De repente oyó algo, algo que estaba fuera de lugar allí en medio de la estepa. Agudizó su oído. Alguien estaba llorando. Abrió los ojos y escuchó atentamente. ¿Sería Josef? Pero no lo veía por ningún lado, ni siquiera al lado del camión. No tardó mucho en darse cuenta que era él quien lloraba, y se quedó allí tendido, sollozando.

Las estrellas hicieron acto de presencia en un cielo sin nubes. La inmensidad del firmamento cayó pesadamente sobre él, y lo engulló, produciéndole una especie de vértigo.
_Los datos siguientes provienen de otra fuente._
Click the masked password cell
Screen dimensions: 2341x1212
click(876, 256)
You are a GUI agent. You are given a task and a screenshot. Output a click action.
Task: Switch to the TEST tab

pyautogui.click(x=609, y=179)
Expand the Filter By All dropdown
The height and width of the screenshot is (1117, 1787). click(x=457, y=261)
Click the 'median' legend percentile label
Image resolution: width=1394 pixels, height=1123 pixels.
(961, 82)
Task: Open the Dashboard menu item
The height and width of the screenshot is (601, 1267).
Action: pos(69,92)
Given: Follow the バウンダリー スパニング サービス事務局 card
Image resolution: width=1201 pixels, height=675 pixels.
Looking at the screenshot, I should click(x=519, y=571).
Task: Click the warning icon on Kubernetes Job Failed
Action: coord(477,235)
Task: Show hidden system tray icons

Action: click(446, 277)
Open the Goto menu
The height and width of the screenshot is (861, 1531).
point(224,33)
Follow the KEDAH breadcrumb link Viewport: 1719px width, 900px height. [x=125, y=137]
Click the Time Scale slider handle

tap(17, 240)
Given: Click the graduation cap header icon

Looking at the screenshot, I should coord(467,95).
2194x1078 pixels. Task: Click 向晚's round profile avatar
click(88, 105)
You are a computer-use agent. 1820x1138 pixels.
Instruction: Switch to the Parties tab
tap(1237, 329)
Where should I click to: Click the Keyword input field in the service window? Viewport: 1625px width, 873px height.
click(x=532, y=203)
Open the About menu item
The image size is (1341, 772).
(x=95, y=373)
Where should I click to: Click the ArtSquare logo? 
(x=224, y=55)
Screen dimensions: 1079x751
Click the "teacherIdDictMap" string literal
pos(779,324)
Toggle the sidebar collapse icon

El cielo lo era todo, no había espacio intermedio, no había cuerpo, sólo la una mirada hipnótica, clavada en aquella bóveda. Ya no había sufrimiento, no había guerra, no existía la voluntad destructiva del ser humano, sólo unas estrellas que le devolvían la mirada, y cuando él ya no estuviera, seguirían allí, mirando, como lo venían haciendo desde hacía miles de años, ajenas a conflictos triviales, que se perderían en las brumas del tiempo.
Hermann parpadeó, apretó con su mano la nieve, y el grifo de la bañera dejó de gotear.